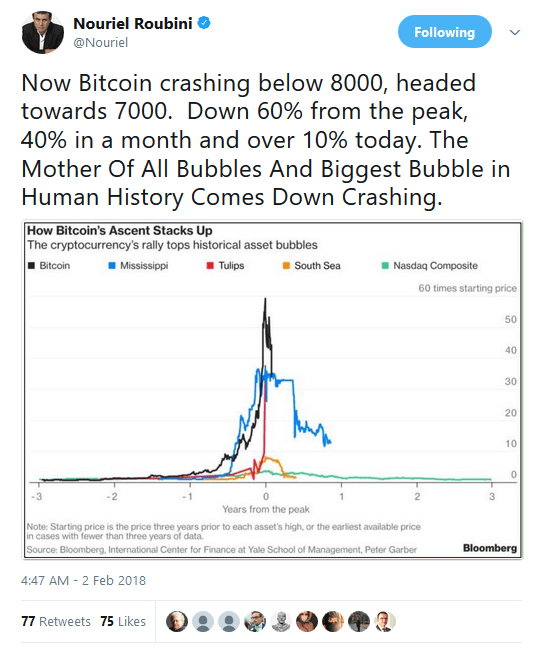Open the Nouriel Roubini name link
The width and height of the screenshot is (548, 649).
coord(133,24)
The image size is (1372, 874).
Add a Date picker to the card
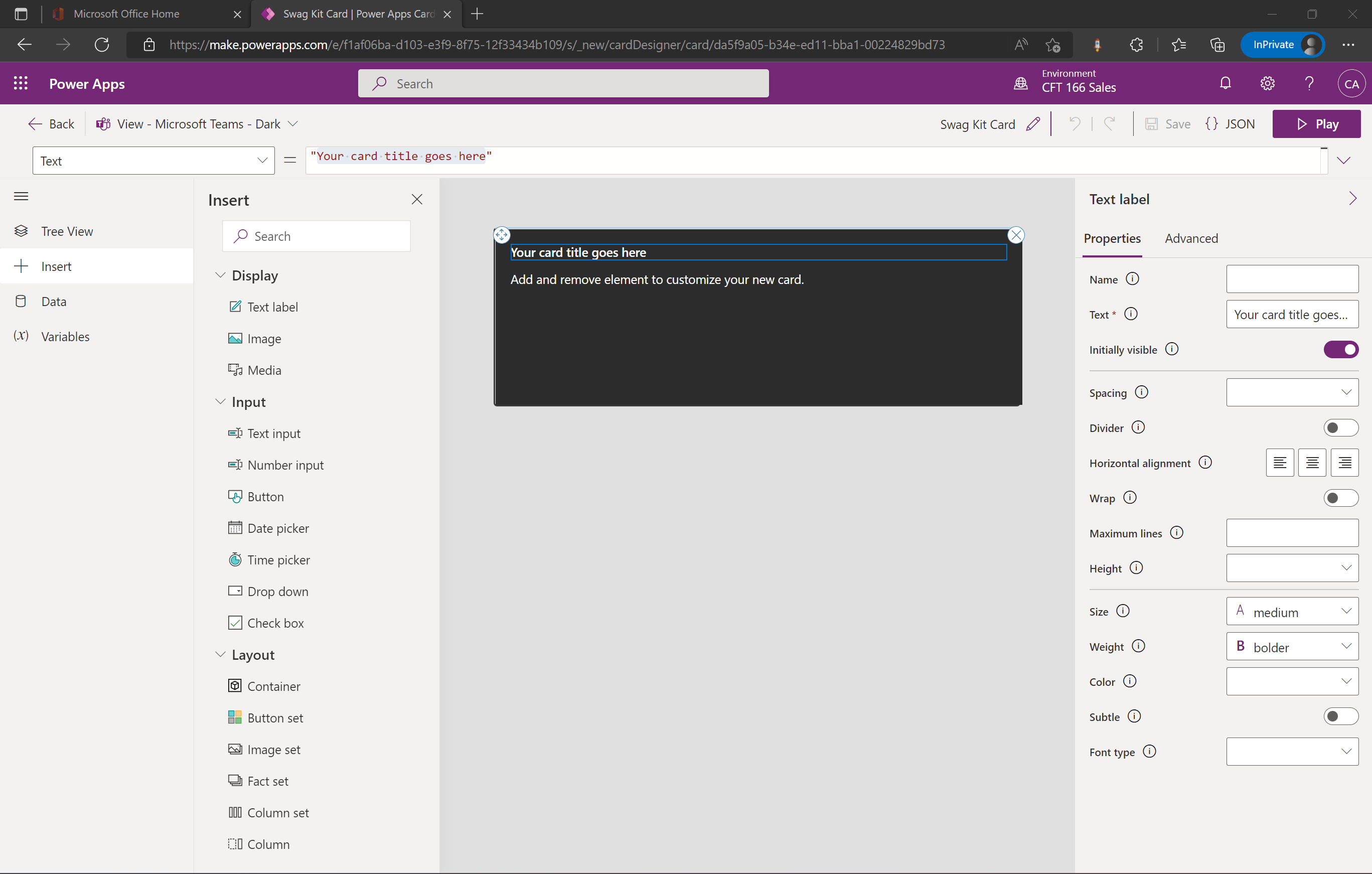278,528
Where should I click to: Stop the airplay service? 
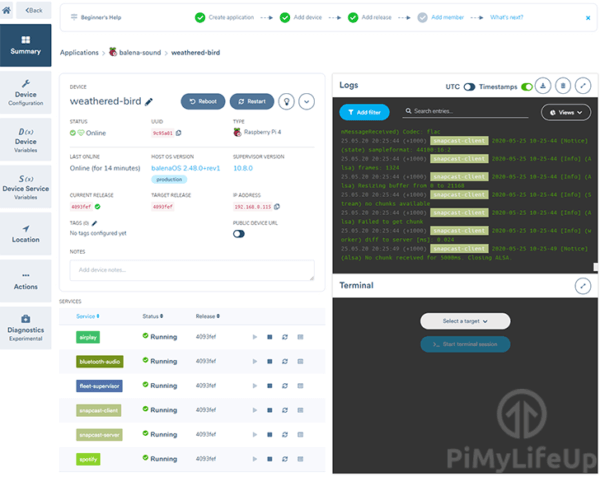click(x=269, y=337)
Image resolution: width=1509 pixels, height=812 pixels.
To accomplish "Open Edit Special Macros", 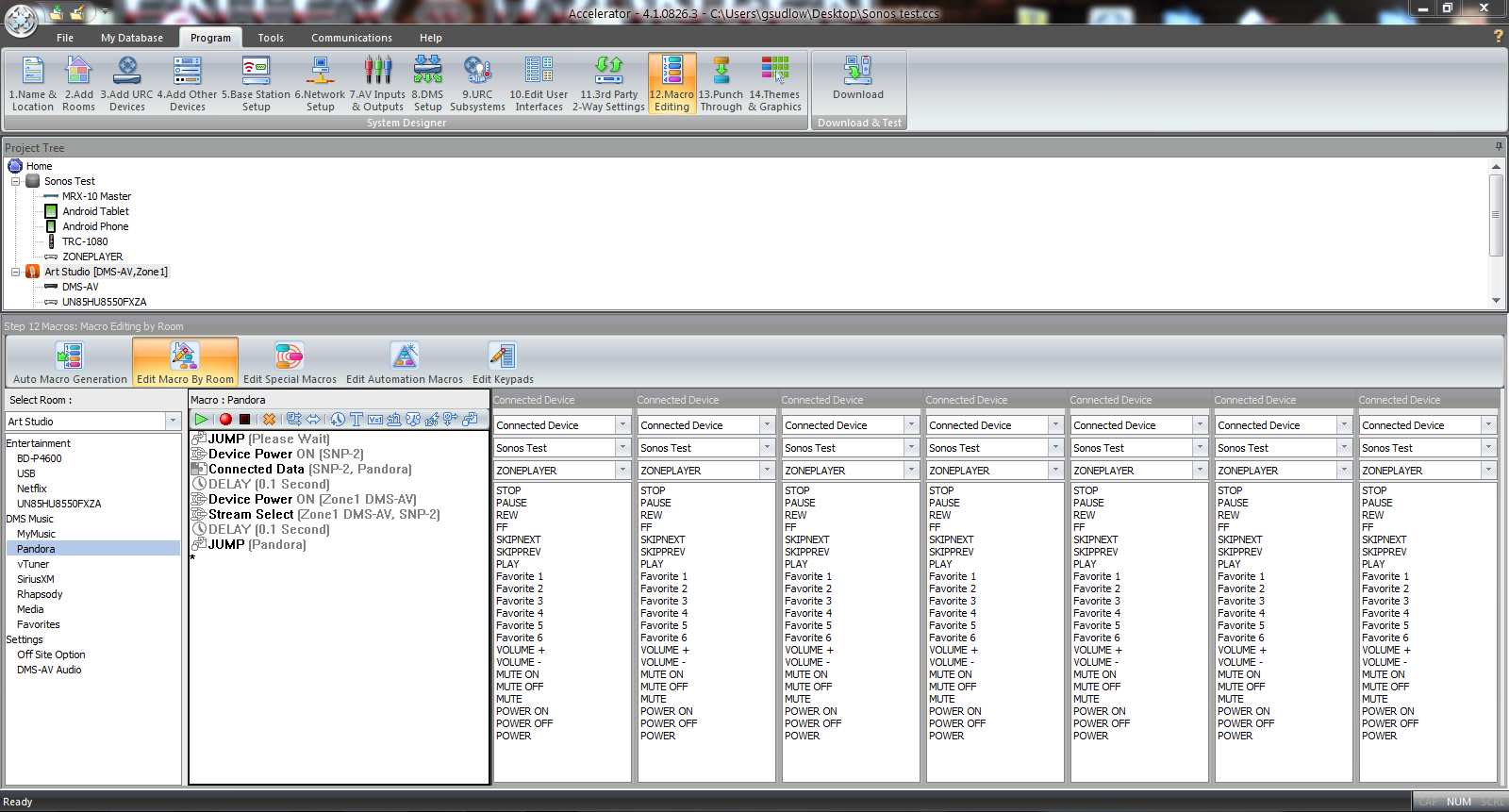I will pyautogui.click(x=290, y=363).
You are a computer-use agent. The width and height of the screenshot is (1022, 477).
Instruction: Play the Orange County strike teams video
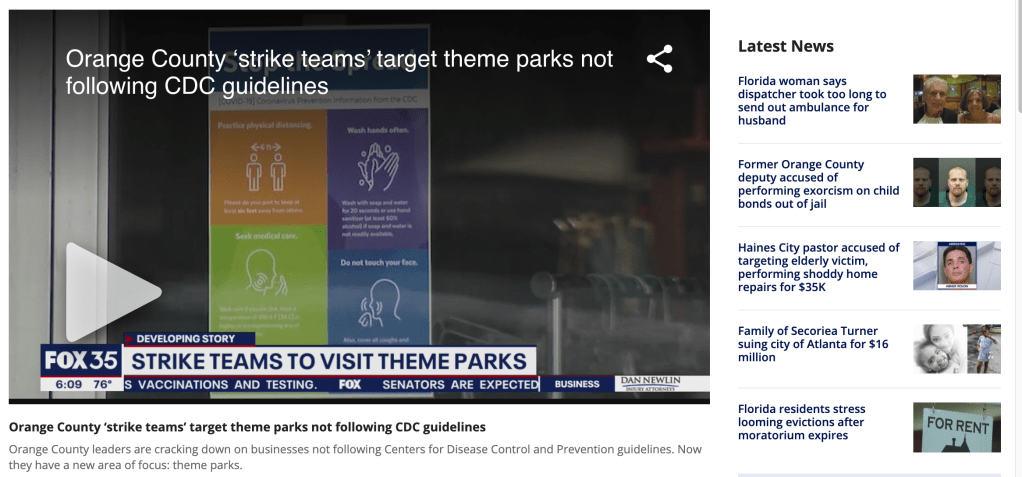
————
◆ **Goal of the exercise**:
Could you print the lines of the material above exactly, starting at the line that contains "You are a computer-use" and ending with the last line of the material, and leave the pictures out?

◆ **Task output**:
You are a computer-use agent. The width and height of the screenshot is (1022, 477).
Instruction: Play the Orange County strike teams video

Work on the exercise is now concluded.